We experimentally investigated how positioning anti-defence genes in the leading region of conjugating plasmids’ T-strand affects conjugation efficiency when the recipient bacteria contain a defence system (Fig. 3a). Specifically, we tested conjugation efficiencies of four F plasmid variants transferred to recipients expressing Cas9: (1) with an anti-CRISPR (acrIIA4) under an Frpo promoter in the T-strand’s leading region; (2) with an anti-CRISPR and an Frpo in the T-strand’s lagging region; (3) with an anti-CRISPR and an Frpo in the leading region of the T-strand’s complement and (4) with no anti-CRISPR. We used two recipients: one with a guide RNA (gRNA) targeting the F plasmid, and another with a non-targeting gRNA as a negative control.

**Fig. 3: The effect of anti-CRISPR in the leading region on conjugation efficiency.**

In the absence of the anti-CRISPR, Cas9 strongly inhibited conjugation in a guide-dependent manner: non-targeted plasmids transferred roughly 550 times more efficiently than targeted plasmids. Plasmids encoding the anti-CRISPR in the leading region under an Frpo promoter effectively overcame Cas9 inhibition, resulting in conjugation roughly 225 times more efficient than F plasmids without the anti-CRISPR. Anti-CRISPRs expressed from the T-strand’s lagging region or the leading region of the complementary strand led to considerably less efficient conjugation compared to expression from the T-strand’s leading region (Fig. 3b,c).

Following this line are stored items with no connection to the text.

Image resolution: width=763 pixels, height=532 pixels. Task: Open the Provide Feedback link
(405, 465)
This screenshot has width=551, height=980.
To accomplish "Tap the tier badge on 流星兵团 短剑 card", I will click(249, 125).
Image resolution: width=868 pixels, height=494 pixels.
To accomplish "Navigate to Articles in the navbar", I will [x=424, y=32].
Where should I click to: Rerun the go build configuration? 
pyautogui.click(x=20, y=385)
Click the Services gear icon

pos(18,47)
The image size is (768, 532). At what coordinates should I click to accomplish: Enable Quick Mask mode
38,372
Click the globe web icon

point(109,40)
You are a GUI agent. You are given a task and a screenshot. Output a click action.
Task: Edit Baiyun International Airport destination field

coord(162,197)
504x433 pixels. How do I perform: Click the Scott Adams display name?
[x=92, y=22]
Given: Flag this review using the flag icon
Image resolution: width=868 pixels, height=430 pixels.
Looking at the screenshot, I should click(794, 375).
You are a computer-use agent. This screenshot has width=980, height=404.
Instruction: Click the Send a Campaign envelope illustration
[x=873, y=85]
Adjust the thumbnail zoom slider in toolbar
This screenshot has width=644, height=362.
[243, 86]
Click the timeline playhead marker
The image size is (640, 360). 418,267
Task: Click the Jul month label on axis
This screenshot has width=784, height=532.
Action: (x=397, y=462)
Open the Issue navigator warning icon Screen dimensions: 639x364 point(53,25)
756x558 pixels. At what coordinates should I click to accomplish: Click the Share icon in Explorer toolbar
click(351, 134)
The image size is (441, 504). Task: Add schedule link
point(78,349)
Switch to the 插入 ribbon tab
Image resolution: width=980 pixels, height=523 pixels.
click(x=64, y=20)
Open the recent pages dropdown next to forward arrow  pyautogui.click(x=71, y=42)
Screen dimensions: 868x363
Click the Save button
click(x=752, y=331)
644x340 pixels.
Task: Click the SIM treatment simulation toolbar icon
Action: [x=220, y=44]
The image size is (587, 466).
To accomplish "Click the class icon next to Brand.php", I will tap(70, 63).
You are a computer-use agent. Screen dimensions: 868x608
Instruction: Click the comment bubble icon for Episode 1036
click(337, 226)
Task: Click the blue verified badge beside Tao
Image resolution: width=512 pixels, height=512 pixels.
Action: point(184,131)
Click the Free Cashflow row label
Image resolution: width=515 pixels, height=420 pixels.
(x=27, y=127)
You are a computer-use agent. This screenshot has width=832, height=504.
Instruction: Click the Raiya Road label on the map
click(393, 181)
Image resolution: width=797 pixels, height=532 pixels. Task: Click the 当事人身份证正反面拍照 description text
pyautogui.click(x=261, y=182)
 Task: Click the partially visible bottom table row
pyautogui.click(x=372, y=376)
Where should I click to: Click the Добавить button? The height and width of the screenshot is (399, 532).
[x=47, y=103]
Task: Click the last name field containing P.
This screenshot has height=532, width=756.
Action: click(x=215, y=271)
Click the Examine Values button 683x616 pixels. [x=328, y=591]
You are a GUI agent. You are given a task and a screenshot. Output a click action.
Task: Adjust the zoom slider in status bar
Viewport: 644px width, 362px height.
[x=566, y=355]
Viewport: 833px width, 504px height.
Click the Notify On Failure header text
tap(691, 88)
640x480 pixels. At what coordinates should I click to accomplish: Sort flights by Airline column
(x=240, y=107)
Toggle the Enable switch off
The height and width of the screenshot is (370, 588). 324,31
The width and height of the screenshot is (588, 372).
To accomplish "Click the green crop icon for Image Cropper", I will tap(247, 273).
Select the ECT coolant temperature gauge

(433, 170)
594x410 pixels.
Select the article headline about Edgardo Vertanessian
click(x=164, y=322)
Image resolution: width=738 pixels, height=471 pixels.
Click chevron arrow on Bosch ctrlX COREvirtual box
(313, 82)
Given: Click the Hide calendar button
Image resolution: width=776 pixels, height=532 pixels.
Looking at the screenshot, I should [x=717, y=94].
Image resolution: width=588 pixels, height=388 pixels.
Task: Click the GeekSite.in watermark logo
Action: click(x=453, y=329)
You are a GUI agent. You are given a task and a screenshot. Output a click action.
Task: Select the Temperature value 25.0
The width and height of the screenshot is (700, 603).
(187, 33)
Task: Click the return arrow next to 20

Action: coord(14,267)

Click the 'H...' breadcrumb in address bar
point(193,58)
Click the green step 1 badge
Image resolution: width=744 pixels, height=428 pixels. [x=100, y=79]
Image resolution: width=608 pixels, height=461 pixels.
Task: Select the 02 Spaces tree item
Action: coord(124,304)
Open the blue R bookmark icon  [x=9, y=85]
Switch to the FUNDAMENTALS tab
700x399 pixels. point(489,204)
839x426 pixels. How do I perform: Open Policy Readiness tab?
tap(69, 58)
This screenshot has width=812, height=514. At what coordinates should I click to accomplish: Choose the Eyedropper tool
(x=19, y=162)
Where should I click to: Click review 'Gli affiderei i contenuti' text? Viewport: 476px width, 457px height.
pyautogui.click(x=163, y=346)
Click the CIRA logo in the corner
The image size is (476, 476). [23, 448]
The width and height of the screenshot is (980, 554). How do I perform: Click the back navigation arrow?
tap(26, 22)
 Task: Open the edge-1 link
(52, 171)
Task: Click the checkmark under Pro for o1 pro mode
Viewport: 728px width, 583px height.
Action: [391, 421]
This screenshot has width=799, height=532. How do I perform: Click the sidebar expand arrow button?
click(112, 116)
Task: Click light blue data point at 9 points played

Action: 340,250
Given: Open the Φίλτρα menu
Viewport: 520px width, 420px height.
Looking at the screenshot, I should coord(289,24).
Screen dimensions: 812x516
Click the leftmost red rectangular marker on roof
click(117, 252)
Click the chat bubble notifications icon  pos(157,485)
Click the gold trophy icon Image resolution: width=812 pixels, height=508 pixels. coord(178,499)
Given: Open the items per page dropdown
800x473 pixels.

These findings indicate that the localization of anti-defence genes in the leading region is crucial for effectively counteracting recipient defence systems. We postulate that this stems from the need to express anti-defence genes very early during the transfer for efficient conjugation.

Discussion

An intrinsic part of the arms race between bacteria and MGEs is the interplay between defence and defence evasion systems. We present a broad and diverse set of plasmid-encoded anti-defence genes, reflecting the vast and dynamic repertoire of bacterial immune systems³. Examination of conjugative elements across extensive genomic and metagenomic datasets revealed a high concentration of anti-defence genes in the leading region. Our experiments confirmed the critical role of this region in overcoming host defences and enhancing conjugation efficiency. Although the genetic region adjacent to the propagation module (that is, mobility genes) and the oriT is at present termed the ‘establishment’ region^20,27,56, our findings highlight that inhibiting host defences is a key function of genes in this region. We thus propose designating this region as ‘establishment and anti-defence’ (Fig. 4).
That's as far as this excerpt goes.